Informationen sind die Währung in Berlin
Was den Berliner Betrieb so richtig am Laufen hält und in Wallung bringt, sind Informationen. Sie sind die Währung rund um den Reichstag. Deshalb ist für uns Journalisten der Austausch mit Politikern, Regierungsmitgliedern und mit vielen weiteren Informanten so zentral. Von den einen erfährt man, welche Gesetze geplant sind, die nächsten können sie genau erklären. Von anderen hört man eher, was gerade in der jeweiligen Partei los ist. Und viele Politikerinnen und Politiker wollen und müssen im Hintergrund erklären, warum sie welche Dinge sagen und tun oder auch nicht.
Wenn man für eine neue Nachricht schnell eine Bestätigung oder ein Dementi benötigt, dann fließen Informationen nur schnell per Textnachricht, wenn man die Betroffenen persönlich kennt. Nur wenn man auch weiß, wie der Absender tickt, lassen sich die Informationen ohne Missverständnisse vermeiden.
Das Flurfest des RND
All dies sind Gründe, warum gut informierter Journalismus nur mit einer gewissen Nähe zur Politik funktionieren kann. Die Nähe entsteht durch den persönlichen Austausch und durch über Jahre gewachsenes Vertrauen – in sogenannten Hintergrundrunden, im Regierungsflieger oder auch bei Empfängen.
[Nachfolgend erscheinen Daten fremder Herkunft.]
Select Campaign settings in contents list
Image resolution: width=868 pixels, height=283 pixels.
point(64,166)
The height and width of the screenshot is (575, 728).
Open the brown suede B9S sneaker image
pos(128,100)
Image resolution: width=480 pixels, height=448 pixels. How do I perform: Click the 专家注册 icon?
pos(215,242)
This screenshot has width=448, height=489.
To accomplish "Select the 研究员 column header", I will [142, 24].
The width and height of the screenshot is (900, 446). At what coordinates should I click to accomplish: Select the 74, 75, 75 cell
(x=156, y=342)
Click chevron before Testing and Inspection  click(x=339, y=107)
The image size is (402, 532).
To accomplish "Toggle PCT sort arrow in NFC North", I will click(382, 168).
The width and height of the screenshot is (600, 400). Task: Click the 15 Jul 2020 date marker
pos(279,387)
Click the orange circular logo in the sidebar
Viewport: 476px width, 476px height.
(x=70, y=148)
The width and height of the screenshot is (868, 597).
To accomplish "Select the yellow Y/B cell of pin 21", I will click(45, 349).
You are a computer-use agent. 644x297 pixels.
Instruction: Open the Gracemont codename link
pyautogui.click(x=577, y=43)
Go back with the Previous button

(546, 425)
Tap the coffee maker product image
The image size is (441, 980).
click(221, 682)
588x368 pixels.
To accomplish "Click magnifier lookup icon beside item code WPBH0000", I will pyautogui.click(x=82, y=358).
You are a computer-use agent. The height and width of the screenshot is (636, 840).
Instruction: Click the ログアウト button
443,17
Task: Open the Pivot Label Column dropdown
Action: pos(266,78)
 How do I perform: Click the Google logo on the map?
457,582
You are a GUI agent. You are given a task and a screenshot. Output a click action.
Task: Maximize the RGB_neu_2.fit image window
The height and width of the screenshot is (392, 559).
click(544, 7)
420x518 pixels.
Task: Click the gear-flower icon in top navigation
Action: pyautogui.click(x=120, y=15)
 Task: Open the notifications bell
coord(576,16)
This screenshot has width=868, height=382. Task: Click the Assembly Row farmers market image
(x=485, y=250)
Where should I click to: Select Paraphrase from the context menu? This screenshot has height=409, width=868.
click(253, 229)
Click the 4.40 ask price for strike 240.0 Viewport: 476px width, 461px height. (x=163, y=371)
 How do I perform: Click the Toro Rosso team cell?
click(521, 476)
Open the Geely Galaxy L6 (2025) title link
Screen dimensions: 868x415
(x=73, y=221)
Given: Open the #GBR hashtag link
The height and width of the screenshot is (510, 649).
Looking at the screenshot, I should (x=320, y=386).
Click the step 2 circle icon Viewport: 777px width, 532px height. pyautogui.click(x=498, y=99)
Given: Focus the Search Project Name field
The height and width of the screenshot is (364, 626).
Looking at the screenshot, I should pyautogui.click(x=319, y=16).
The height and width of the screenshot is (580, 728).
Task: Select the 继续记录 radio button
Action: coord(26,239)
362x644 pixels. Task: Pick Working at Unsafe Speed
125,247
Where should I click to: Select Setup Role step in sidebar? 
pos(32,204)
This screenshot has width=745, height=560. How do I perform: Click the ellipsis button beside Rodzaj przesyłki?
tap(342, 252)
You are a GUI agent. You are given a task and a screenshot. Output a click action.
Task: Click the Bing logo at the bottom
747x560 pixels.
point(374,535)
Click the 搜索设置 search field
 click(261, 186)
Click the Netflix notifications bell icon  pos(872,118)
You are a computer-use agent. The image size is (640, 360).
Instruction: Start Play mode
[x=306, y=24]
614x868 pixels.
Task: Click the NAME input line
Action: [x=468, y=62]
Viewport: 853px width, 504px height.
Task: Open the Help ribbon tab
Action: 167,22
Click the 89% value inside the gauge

Daher laden viele große Medienhäuser einmal im Jahr zum Empfang – wie das RedaktionsNetzwerk Deutschland (RND) an diesem Dienstag. Flurfest heißt das bei uns und findet in den Räumen statt, in denen wir sonst recherchieren, schreiben und konferieren. Die Bilder solcher Empfänge mit Getränken und Imbiss können den Eindruck vermitteln, dass man sich ganz schön nah ist – möglicherweise sogar zu nah. Die Bilder belegen auf jeden Fall, dass das Verhältnis von Distanz und Nähe zwischen Politik und Journalismus immer wieder sauber abgesteckt werden muss. Die Nähe braucht der Journalismus, um wirklich aus dem Inneren der Regierungsmaschine berichten zu können, um an exklusive Nachrichten und Interviews zu gelangen. Die Distanz ist dringend notwendig, um kritisch zu bleiben. Eine Vielfalt an Quellen ist zwingend, um nicht vom Wohlwollen einzelner abhängig zu sein. Sie ist auch zentral, wenn es darum geht, eine Information noch einmal zu überprüfen.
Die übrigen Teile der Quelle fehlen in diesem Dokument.